TASK PROMPT: Return the lines of the listing below exactly, everything from the line containing "The width and height of the screenshot is (500, 398)." down to the line containing "coord(1267,326)", both included.

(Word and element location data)
■ ■ ■ ■ ■

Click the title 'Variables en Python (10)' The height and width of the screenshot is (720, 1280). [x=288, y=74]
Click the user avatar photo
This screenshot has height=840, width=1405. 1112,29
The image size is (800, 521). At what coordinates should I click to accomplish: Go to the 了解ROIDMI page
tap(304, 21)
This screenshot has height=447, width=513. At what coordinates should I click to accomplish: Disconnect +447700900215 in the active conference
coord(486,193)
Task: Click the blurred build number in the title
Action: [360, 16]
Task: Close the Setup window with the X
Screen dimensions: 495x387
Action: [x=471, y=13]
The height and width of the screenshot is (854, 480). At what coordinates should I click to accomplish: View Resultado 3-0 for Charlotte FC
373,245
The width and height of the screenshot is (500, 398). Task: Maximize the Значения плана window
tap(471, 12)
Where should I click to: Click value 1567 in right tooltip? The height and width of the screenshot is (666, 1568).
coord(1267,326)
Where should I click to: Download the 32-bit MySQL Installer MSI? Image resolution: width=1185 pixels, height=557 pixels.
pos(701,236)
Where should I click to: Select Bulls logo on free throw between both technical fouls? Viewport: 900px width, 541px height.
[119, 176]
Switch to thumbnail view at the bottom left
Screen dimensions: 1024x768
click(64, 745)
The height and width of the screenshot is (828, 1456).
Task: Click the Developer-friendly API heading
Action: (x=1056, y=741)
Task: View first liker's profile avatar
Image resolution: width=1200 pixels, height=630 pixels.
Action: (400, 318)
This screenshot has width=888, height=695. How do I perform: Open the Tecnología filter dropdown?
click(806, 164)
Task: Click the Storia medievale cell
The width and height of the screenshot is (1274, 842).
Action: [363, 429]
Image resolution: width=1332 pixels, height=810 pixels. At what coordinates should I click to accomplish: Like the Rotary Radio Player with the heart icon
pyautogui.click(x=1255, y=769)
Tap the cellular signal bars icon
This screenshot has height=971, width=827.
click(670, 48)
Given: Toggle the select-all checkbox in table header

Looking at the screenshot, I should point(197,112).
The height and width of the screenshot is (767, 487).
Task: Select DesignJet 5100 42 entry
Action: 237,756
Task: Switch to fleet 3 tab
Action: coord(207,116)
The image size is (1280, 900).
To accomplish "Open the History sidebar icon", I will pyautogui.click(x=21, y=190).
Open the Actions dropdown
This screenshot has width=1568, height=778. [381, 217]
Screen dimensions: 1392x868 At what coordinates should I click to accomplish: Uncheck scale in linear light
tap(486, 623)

■ ■ ■ ■ ■

PROBLEM SOLUTION:
The width and height of the screenshot is (500, 398). Task: Maximize the Значения плана window
tap(471, 12)
Where should I click to: Click value 1567 in right tooltip? The height and width of the screenshot is (666, 1568).
coord(1267,326)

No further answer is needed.